- THE PROBLEM
Beginning at the line containing "Task: Toggle the", print every line until the records end, keeping each exactly as it is.

(Stored data)
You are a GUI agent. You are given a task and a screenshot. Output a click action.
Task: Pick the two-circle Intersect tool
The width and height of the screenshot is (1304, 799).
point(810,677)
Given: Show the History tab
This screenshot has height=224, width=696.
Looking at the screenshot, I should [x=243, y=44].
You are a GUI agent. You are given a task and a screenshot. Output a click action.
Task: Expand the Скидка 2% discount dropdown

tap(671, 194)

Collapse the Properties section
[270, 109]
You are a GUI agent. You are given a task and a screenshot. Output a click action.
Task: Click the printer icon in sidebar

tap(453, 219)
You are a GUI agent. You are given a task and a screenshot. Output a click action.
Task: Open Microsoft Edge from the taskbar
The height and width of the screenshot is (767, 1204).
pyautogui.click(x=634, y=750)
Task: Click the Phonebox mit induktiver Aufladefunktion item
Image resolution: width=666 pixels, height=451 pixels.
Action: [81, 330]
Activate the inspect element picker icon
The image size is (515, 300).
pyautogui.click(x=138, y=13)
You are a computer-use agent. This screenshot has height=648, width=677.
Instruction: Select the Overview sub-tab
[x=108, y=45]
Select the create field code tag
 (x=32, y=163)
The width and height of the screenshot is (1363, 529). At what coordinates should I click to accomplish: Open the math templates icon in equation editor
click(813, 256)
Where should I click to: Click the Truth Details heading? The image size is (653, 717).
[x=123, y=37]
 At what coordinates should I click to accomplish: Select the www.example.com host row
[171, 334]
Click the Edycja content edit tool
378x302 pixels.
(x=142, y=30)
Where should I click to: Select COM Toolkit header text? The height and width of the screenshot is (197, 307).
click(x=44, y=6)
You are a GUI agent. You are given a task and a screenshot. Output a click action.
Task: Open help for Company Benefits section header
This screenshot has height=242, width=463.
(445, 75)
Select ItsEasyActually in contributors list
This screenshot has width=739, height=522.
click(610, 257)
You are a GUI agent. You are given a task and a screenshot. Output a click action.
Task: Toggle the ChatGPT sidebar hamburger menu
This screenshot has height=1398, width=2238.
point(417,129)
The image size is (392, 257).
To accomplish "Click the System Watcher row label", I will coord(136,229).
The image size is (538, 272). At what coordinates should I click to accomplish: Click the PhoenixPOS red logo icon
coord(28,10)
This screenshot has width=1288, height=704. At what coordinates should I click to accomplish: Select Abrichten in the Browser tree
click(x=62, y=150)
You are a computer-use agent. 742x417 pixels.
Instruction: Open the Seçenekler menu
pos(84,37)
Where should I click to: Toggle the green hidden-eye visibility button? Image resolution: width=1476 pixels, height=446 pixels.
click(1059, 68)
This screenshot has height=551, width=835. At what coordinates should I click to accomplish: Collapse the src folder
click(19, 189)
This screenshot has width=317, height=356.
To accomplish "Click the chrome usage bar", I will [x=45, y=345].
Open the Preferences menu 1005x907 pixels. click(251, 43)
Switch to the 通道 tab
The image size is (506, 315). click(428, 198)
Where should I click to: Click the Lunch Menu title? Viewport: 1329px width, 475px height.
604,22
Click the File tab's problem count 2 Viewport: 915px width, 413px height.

- RESULT
Task: Toggle the ChatGPT sidebar hamburger menu
This screenshot has height=1398, width=2238.
point(417,129)
The image size is (392, 257).
To accomplish "Click the System Watcher row label", I will coord(136,229).
The image size is (538, 272). At what coordinates should I click to accomplish: Click the PhoenixPOS red logo icon
coord(28,10)
This screenshot has width=1288, height=704. At what coordinates should I click to accomplish: Select Abrichten in the Browser tree
click(x=62, y=150)
You are a computer-use agent. 742x417 pixels.
Instruction: Open the Seçenekler menu
pos(84,37)
Where should I click to: Toggle the green hidden-eye visibility button? Image resolution: width=1476 pixels, height=446 pixels.
click(1059, 68)
This screenshot has height=551, width=835. At what coordinates should I click to accomplish: Collapse the src folder
click(19, 189)
This screenshot has width=317, height=356.
To accomplish "Click the chrome usage bar", I will [x=45, y=345].
Open the Preferences menu 1005x907 pixels. click(251, 43)
Switch to the 通道 tab
The image size is (506, 315). click(428, 198)
Where should I click to: Click the Lunch Menu title? Viewport: 1329px width, 475px height.
604,22
Click the File tab's problem count 2 Viewport: 915px width, 413px height.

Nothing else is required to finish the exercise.